=== Task prompt ===
Report how many lines in the data below hold the string "computer". Nothing else should appear in the answer.
++++ Records for this task ++++
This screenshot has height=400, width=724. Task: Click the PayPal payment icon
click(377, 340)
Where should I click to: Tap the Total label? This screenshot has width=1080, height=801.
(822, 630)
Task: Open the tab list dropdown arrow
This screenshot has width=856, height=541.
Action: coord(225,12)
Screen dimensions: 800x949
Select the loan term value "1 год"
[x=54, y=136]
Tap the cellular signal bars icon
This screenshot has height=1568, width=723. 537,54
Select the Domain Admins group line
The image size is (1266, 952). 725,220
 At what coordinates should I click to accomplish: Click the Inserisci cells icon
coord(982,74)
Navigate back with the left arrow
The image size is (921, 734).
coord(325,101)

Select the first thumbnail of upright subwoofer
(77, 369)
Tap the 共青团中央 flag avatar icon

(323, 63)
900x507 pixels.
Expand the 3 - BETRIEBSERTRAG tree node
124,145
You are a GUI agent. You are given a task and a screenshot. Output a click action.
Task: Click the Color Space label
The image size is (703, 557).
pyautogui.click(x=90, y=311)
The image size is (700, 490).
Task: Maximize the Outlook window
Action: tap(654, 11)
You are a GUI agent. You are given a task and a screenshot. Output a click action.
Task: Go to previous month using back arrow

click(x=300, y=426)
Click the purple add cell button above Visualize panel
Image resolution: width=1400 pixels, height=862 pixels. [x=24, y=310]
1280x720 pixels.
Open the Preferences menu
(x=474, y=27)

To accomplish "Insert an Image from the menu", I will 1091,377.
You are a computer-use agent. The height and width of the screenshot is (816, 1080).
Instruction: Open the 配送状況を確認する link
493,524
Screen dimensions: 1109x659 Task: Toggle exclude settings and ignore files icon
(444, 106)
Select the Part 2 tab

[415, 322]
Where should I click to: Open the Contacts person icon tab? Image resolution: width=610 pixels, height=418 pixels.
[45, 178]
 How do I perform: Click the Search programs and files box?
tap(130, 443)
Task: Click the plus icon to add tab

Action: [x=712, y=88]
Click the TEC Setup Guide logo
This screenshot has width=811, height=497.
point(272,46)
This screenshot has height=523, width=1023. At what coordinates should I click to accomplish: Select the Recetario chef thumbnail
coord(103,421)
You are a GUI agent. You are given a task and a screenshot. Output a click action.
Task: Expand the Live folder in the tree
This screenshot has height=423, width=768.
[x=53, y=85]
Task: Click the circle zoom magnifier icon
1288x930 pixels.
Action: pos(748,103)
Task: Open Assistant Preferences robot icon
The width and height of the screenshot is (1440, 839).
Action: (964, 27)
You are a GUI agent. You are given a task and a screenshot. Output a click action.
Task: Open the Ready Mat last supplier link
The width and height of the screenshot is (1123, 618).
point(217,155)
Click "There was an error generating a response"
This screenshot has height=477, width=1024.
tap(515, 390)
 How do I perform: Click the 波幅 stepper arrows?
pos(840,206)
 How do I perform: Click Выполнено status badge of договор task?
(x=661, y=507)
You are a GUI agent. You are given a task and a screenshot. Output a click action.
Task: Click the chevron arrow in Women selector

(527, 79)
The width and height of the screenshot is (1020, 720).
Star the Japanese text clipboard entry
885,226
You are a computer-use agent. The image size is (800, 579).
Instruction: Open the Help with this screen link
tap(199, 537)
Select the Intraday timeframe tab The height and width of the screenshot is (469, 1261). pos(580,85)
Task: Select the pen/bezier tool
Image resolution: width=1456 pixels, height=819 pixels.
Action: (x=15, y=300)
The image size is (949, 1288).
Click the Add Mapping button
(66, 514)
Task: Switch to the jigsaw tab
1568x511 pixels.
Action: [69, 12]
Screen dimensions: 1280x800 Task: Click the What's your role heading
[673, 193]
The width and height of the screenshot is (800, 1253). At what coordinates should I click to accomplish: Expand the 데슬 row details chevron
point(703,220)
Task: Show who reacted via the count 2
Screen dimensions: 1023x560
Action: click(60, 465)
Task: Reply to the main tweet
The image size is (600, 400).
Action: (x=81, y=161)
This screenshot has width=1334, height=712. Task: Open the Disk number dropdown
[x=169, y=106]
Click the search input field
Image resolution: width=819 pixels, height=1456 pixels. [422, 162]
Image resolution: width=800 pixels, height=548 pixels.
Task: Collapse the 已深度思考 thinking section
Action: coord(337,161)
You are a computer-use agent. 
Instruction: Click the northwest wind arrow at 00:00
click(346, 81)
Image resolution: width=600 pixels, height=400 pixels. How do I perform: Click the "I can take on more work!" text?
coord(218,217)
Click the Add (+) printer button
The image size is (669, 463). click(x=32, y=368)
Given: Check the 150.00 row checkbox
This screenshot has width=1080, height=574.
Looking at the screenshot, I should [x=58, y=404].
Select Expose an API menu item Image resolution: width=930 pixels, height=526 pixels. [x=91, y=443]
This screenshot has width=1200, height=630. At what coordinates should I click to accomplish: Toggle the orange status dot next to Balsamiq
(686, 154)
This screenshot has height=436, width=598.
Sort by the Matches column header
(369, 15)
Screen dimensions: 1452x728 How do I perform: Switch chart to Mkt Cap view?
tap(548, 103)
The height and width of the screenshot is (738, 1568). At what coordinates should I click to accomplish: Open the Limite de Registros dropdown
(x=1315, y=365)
++++
=== Problem solution ===
3